**Task details**
Wherever "computer" occurs in the entries, copy the line that holds it.

[Data section Boundary: Start]

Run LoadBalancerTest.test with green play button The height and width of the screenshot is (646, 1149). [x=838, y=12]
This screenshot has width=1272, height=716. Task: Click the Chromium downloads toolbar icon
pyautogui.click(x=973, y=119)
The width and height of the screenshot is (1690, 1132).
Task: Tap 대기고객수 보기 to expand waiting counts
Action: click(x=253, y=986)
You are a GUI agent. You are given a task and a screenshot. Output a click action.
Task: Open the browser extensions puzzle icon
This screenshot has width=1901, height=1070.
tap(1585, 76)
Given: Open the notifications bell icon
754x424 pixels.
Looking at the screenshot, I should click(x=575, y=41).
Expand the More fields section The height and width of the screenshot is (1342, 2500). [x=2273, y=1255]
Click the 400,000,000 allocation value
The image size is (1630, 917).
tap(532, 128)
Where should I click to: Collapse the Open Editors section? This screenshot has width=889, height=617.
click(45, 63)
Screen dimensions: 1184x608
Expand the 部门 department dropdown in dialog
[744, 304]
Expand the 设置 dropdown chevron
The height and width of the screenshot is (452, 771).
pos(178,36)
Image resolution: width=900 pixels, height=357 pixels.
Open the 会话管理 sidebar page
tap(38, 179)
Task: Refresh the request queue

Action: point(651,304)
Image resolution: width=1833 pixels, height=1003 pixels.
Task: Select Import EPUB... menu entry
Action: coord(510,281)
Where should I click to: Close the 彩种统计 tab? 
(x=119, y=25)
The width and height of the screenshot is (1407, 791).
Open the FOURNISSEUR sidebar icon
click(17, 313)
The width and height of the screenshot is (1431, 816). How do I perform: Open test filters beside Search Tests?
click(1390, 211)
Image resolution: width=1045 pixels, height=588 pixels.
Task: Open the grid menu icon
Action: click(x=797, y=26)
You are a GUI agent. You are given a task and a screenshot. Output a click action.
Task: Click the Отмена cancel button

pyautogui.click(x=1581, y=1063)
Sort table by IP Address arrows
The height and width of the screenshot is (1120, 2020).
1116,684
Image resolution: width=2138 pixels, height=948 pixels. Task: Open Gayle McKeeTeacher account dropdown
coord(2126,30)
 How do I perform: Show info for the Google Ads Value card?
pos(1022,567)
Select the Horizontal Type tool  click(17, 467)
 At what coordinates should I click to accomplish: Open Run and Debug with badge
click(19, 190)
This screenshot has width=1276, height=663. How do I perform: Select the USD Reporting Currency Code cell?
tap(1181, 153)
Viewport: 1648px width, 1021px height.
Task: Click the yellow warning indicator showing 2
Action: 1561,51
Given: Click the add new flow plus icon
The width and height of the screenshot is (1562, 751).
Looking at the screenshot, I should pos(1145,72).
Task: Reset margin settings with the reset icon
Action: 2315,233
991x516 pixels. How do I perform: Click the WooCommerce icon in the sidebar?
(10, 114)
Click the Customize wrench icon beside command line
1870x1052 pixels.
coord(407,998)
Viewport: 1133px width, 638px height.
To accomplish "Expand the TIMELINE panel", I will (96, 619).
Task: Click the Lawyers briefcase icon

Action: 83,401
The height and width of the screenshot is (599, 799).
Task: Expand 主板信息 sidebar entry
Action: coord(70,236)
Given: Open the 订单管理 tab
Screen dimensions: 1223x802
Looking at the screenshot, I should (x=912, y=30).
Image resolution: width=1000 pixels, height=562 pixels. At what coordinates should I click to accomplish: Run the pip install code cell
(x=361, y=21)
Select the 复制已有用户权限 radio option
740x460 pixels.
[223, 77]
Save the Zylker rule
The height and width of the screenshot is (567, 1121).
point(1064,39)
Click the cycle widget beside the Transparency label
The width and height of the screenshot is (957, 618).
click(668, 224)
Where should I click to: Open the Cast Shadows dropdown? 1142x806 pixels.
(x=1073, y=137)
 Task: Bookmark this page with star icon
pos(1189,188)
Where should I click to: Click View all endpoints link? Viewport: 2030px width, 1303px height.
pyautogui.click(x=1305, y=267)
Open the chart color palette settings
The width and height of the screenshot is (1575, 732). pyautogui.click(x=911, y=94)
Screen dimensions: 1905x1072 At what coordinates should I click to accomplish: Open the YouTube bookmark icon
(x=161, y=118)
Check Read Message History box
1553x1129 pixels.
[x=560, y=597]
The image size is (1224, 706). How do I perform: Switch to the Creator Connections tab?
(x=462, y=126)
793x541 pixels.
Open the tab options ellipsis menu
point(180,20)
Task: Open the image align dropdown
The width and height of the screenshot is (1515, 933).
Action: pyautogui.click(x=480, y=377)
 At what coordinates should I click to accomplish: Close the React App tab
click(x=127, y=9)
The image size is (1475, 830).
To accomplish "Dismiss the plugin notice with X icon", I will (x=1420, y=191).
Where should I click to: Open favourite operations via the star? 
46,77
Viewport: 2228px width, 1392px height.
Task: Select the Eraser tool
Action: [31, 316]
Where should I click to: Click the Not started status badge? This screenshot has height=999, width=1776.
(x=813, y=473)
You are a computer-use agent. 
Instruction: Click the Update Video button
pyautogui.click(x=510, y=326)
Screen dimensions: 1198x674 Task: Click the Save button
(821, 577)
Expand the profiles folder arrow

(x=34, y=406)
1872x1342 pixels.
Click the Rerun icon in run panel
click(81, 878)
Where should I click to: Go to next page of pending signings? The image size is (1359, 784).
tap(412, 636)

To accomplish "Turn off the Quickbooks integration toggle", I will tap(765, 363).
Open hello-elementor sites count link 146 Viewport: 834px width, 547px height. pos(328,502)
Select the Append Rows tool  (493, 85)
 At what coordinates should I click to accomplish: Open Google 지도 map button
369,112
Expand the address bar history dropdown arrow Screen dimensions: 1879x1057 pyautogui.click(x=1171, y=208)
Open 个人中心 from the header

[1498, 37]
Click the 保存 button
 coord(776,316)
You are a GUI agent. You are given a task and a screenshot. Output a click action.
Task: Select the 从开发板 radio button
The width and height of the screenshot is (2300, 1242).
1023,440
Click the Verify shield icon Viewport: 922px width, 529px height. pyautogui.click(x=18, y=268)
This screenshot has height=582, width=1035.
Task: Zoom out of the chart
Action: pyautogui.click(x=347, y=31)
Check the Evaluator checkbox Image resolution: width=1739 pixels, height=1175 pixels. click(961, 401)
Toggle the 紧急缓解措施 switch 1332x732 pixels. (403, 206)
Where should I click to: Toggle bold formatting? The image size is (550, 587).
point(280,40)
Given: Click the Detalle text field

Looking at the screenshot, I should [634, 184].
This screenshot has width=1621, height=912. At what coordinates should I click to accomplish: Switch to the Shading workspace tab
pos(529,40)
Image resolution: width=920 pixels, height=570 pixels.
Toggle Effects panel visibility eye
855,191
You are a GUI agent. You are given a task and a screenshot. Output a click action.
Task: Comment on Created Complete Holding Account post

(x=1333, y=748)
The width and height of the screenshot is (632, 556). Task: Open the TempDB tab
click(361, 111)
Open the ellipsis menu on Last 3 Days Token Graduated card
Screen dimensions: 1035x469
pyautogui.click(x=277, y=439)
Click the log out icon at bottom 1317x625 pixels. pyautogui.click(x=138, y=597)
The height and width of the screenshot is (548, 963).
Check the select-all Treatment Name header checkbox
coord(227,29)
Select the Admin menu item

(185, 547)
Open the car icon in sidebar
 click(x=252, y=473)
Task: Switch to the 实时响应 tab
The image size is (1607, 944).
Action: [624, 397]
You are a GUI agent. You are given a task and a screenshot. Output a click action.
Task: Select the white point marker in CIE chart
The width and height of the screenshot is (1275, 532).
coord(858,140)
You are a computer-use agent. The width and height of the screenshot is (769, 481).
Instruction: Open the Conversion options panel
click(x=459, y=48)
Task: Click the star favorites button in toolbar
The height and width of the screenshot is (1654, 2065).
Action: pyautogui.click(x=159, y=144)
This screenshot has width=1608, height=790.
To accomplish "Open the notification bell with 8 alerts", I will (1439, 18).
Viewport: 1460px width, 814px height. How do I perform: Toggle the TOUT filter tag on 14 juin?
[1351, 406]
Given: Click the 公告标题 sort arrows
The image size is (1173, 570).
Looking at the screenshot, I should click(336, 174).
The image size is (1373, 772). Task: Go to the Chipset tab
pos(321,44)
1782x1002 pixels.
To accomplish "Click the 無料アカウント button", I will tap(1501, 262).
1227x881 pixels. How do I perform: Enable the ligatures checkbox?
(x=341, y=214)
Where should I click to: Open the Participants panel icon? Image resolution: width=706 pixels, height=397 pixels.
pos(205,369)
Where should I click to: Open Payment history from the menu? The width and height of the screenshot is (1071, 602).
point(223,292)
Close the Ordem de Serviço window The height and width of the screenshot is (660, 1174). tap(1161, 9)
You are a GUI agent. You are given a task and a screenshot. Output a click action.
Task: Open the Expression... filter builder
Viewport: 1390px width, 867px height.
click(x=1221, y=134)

[Data section Boundary: End]

**Solution below**
You are a computer-use agent. 
You are a computer-use agent. The width and height of the screenshot is (769, 481).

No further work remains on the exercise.